La aglomeración aumentó en las escalinatas del pórtico. Un senador famoso daba una entrevista. Otros parlamentarios conversaban sobre lugares para comer o saludaban a los niños que las madres les acercaban. Soledad sonrió. Así ocurría todos los días. También era posible entrar a almorzar y ver las sesiones de los honorables. Buscó entre los rostros y no encontró los ojos verdes de su amado. Furiosa, traspasó la reja sin mirar atrás. Todavía creía que volverían a verse en el lugar de siempre. Jamás lo hicieron. Apenas llegó a la casa, su madre le entregó un sobre sin remitente. Era una carta de él. Le anunciaba su retorno a Punta Arenas y le suplicaba que “por nuestro bien”, no lo buscara ni le escribiera. Soledad entendió que “nuestro bien” era el egoísta bienestar de su amante. Cuando su hijo nació en La Serena, siempre pensó que alguna vez lo llevaría al Congreso Nacional. ¿Qué niño no iba a jugar en esos jardines? ¿Qué niño no soñaba con ser parlamentario?

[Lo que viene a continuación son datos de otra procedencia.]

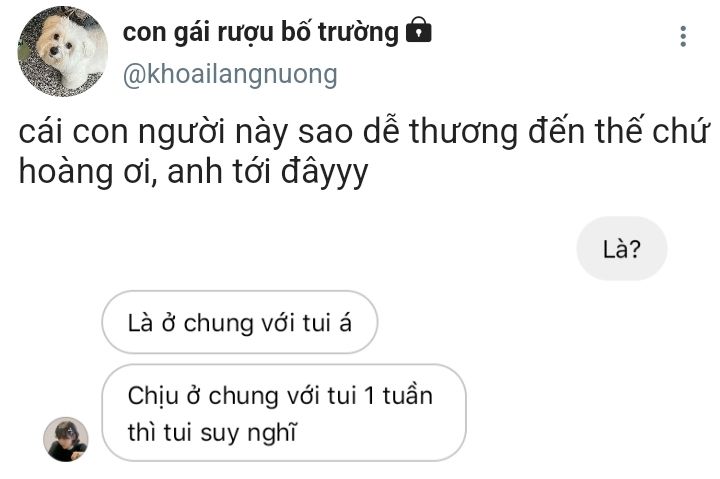Open the white dog profile picture

63,51
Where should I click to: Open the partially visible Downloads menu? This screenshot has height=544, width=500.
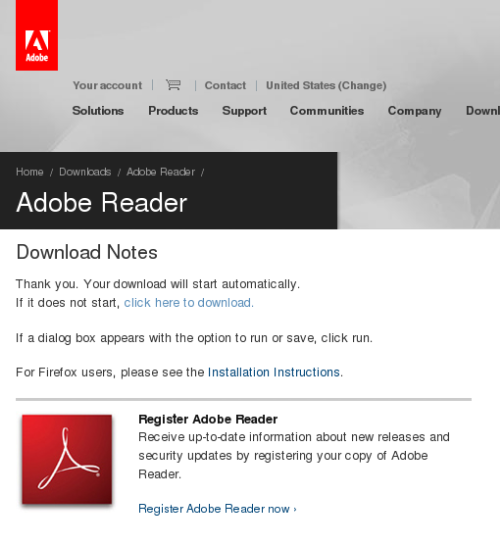click(483, 111)
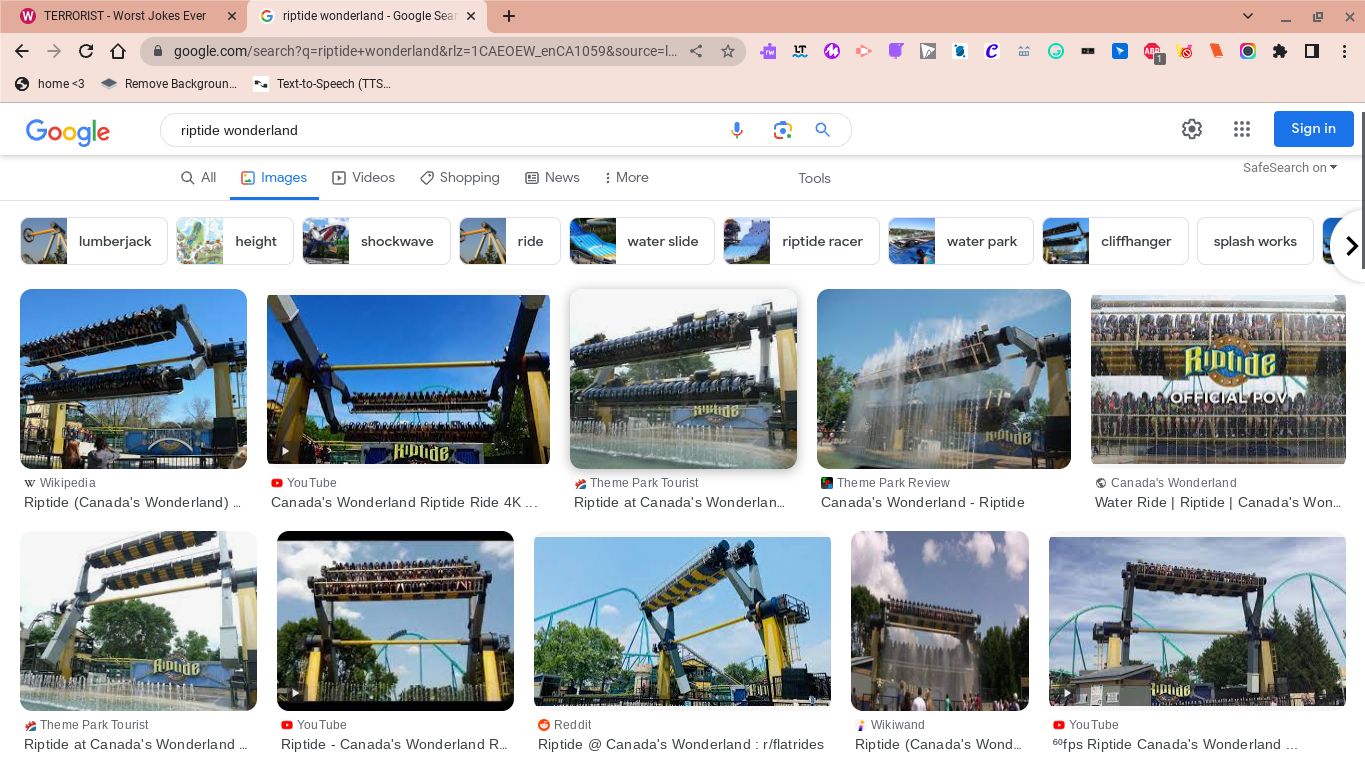Open the Tools filter options
The image size is (1365, 767).
(814, 178)
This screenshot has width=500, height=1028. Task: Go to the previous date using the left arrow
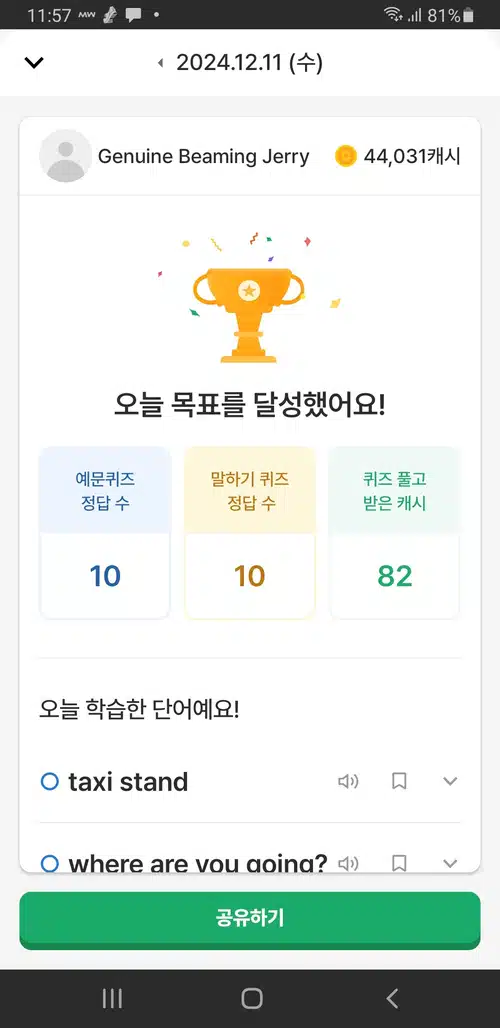160,63
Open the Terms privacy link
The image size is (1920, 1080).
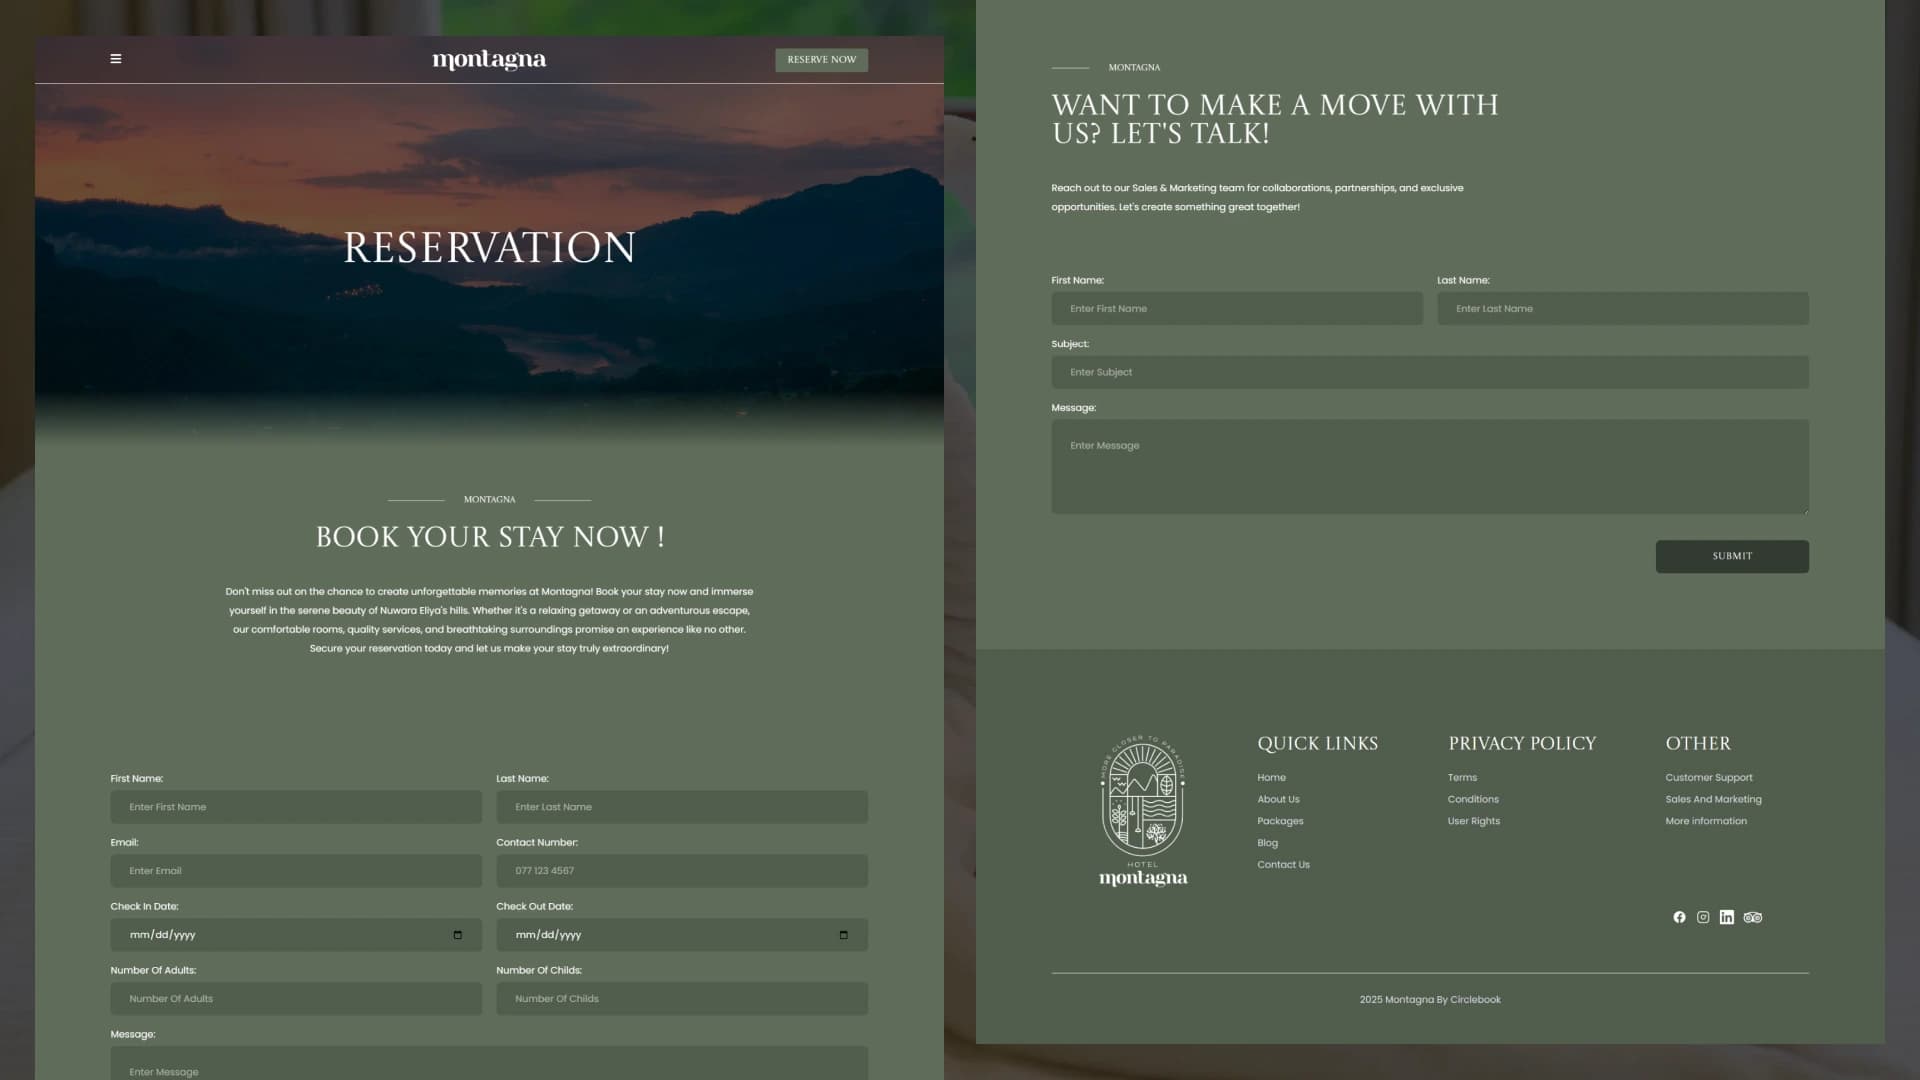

Tal vez, algún día querría conocer a su padre, quien pronto sería elegido diputado.

Clausurado

En 1975, cuando Soledad creía haber sanado sus heridas, leyó el nombre de su amado en un listado de detenidos y desaparecidos. Eligió un soleado día del mes de septiembre para viajar a Santiago. Compró dos claveles rojos y caminó por Compañía hasta encontrar el portón de fierro cerrado con una gruesa cadena. El Congreso clausurado parecía llorar en el silencio de las fuentes secas. Algunas palomas volaban entre las columnas y se posaban sobre la cabeza de La Purísima.   Puso las flores en la cadena y no tuvo claro si las lágrimas que nublaron sus ojos eran por su malogrado amor o la pérdida del Santiago de su niñez.   En la Catedral, las campanas marcaron el mediodía.